Показатель летальности с постоянной назойливостью фигурировал в квартальных и годовых отчётах больницы, мало того, он с каждым годом продолжал расти, и в этом отношении «медвежью» услугу больнице делала «скорая помощь». В ночные часы в больницу попадали самые тяжелые и «неперспективные» больные.

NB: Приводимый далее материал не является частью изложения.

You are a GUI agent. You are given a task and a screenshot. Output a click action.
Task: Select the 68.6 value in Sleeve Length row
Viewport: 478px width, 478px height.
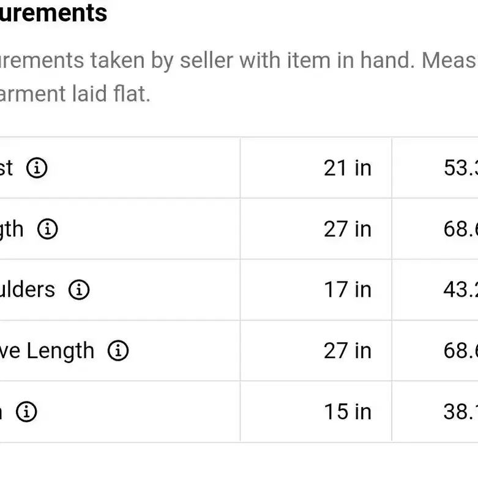[461, 351]
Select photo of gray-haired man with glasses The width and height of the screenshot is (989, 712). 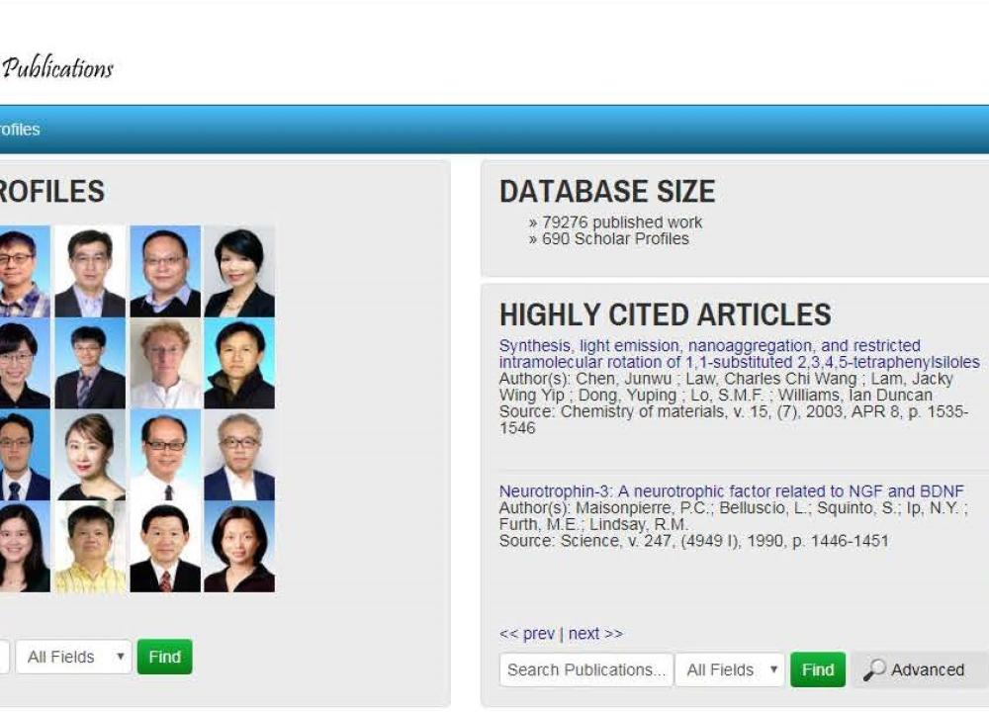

Сердобольные граждане, обнаружив на улице, в парке под скамьёй или в подвале подъезда умирающего бомжа или бича, немедленно вызывали «скорую помощь», на которой несчастных неизменно доставляли в больницу. Состояние здоровья у таких людей было разрушено до основания, болезни запущены, медицина оказывалась бессильной, люди погибали в стенах больницы. С этим ничего поделать было нельзя: для бичей и бомжей специальной больницы в городе не было. Растущие показатели смертности сводили на нет старания врачей. Никто не хотел терять небольшую надбавку к мизерной заработной плате за какой-либо прокол в работе. Введённое администрацией новшество «штрафные» баллы за «проколы» в работе, заставляло врачей быть предельно осмотрительными и в сложной обстановке принимать такие решения, чтобы защитить себя перед прокурором, всё необходимое сделать для больного, при этом не раздражать и не гневить начальство.
Чернов изучал данные квартального отчёта, которые принесли из отделения медицинской статистики. Однако мысли его были далеки от выведенных показателей. Он сожалел о том, что в повседневной текучке не успел написать диссертацию. Очень обидно. Материала для работы - непочатый край, на любую тему. Молодые врачи, пришедшие с институтской скамьи, не теряют времени даром, успевают сочетать практическую работу с научной, они беспокоятся о будущем, а он, Чернов, проработав двадцать с лишним лет в больнице, так и не успел написать ни одной научной статьи.